Bir balık türü karaya çıktı ve diğer tüm türlerin yanında memeliler ve sürüngenlere imkân sağladı. Sürüngenlerin bir kısmı kuş oldu, memelilerin bir kısmı da primat, primatların bir kısmı kuyruklu maymunlara, bir kısmı da bir dizi insan türünü içine alan büyük apelere dönüştü. Anlayacağınız üzere biz maymunlardan evrilmedik fakat onlarla ortak bir ata paylaşıyoruz.

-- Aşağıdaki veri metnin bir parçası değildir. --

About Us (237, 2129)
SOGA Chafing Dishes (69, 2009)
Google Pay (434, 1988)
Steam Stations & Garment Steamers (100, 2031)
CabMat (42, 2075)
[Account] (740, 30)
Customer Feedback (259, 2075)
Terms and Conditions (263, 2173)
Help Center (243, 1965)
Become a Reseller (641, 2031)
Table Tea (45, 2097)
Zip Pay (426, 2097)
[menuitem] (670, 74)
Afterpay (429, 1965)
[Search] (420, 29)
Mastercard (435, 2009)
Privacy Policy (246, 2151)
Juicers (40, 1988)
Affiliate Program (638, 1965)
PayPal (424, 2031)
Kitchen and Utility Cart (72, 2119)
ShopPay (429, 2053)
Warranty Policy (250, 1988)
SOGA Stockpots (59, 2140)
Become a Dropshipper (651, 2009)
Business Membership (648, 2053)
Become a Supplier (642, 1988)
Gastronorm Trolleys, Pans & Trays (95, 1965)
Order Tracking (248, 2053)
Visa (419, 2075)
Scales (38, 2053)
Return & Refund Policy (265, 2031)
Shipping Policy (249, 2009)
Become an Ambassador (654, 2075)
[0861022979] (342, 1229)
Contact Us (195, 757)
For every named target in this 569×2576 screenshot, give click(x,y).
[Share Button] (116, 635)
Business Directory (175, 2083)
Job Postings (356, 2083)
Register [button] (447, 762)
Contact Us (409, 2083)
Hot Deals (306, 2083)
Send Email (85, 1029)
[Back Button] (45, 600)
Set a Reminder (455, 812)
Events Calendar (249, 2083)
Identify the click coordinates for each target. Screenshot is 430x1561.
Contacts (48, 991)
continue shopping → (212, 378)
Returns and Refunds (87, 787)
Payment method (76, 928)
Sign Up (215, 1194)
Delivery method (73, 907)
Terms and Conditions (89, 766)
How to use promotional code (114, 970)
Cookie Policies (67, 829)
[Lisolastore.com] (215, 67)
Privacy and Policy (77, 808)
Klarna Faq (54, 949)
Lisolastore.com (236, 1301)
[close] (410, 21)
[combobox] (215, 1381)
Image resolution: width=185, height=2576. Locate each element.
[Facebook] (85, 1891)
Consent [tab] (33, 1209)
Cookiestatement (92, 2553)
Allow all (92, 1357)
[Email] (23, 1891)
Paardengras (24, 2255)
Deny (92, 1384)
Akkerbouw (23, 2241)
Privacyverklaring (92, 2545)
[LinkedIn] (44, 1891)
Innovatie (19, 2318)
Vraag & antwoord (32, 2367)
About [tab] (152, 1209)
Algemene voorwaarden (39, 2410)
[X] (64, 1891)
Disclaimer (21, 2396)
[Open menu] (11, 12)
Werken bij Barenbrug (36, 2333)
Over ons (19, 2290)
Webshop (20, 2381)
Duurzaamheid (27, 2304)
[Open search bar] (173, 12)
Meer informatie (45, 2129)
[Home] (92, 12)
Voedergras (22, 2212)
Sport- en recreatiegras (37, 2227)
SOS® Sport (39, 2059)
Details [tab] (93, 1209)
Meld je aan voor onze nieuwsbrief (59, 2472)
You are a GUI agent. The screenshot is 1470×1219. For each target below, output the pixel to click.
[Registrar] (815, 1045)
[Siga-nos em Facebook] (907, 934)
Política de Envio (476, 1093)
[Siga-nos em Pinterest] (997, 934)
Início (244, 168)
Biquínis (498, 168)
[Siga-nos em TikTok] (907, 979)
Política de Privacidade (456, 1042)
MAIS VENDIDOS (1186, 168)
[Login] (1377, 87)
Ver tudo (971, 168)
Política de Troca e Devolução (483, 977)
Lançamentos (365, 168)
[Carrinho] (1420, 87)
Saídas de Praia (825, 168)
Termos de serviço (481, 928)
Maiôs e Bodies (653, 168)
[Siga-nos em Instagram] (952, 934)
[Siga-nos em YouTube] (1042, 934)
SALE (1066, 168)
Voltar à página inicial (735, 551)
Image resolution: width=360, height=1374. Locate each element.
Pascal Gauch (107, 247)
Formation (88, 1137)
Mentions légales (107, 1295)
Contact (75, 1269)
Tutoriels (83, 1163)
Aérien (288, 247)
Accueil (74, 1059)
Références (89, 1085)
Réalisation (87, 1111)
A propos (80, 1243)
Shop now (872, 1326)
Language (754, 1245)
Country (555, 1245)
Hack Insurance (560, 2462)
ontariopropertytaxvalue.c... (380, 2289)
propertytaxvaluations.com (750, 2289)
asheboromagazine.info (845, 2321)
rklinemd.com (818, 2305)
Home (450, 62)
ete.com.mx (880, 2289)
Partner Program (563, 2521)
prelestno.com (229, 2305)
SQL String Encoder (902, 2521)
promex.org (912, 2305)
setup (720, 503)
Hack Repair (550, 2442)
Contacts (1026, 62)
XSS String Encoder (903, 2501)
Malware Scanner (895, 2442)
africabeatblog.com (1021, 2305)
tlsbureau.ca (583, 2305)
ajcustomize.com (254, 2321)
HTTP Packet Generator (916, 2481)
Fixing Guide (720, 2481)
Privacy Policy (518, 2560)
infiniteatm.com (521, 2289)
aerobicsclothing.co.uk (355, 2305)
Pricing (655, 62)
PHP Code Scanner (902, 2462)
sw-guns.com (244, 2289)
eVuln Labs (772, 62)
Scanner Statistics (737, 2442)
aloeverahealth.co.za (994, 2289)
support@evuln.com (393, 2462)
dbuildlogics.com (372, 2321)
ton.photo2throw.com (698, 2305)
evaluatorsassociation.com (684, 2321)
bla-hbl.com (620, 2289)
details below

All the while, life around us kept evolving: more bacteria, more fungi, lots of fish, fish, fish. If you couldn't tell -- yes, they're my favorite group.
Bu esnada etrafımızdaki yaşam evrim geçirmeye devam etti: daha fazla bakteri, daha fazla mantar ve çok sayıda balık. Eğer hâlâ anlamadıysanız, onlar benim en sevdiğim grup.
(Laughter)
(Kahkahalar)
As life evolves, it also goes extinct. Most species just last for a few million years. So you see, most life on earth that we see around us today are about the same age as our species. So it's hubris, it's self-centered to think, "Oh, plants and bacteria are primitive, and we've been here for an evolutionary minute, so we're somehow special."
Yaşam evrim geçirirken, bir yandan da nesiller tükeniyor. Türlerin çoğu yalnızca birkaç milyon yıl hayatta kaldılar. Yani bugün çevremizde gördüğümüz hayatın büyük kısmı bizim türümüzle aşağı yukarı aynı yaşta. Yani şöyle düşünmek aşırı kibirden ibaret: ''Bitkiler ve bakteriler ilkel ve biz çok kısa bir zamandır buradayız, o hâlde biz özeliz.''
Think of life as being this book, an unfinished book for sure. We're just seeing the last few pages of each chapter. If you look out on the eight million species that we share this planet with, think of them all being four billion years of evolution. They're all the product of that. Think of us all as young leaves on this ancient and gigantic tree of life, all of us connected by invisible branches not just to each other, but to our extinct relatives and our evolutionary ancestors. As a biologist, I'm still trying to learn, with others, how everyone's related to each other, who is related to whom.
Yaşamı henüz tamamlanmamış bir kitap olarak düşünün. Biz sadece her bölümün son birkaç sayfasını görüyoruz. Bu gezegeni birlikte paylaştığımız sekiz milyon türü araştıracaksanız her birinin dört milyar yıllık bir evrim süreci olduğunu düşünün. Her biri bu sürecin bir ürünü. Hepimizi devasa eski bir ağacın genç yaprakları olarak hayal edin, birbirine geçmiş, görünmeyen dallarla yalnızca birbirimize değil, ayrıca nesli tükenmiş akrabalarımıza ve evrimsel atalarımıza bağlıyız. Bir biyolog olarak başkalarıyla hâlâ herkesin birbirleriyle nasıl akraba olduklarını öğrenmeye çalışıyorum.
Perhaps it's better still to think of us as a little fish out of water. Yes, one that learned to walk and talk, but one that still has a lot of learning to do about who we are and where we came from.
Belki de hepimizi sudan çıkmış küçük bir balık olarak düşünmek çok daha iyi. Yürümeyi ve konuşmayı öğrenmiş bir balık ama kim olduğu ve nereden geldiği hakkında hâlâ öğreneceği çok şey var.
Thank you.
Teşekkürler.
(Applause)
(Alkışlar)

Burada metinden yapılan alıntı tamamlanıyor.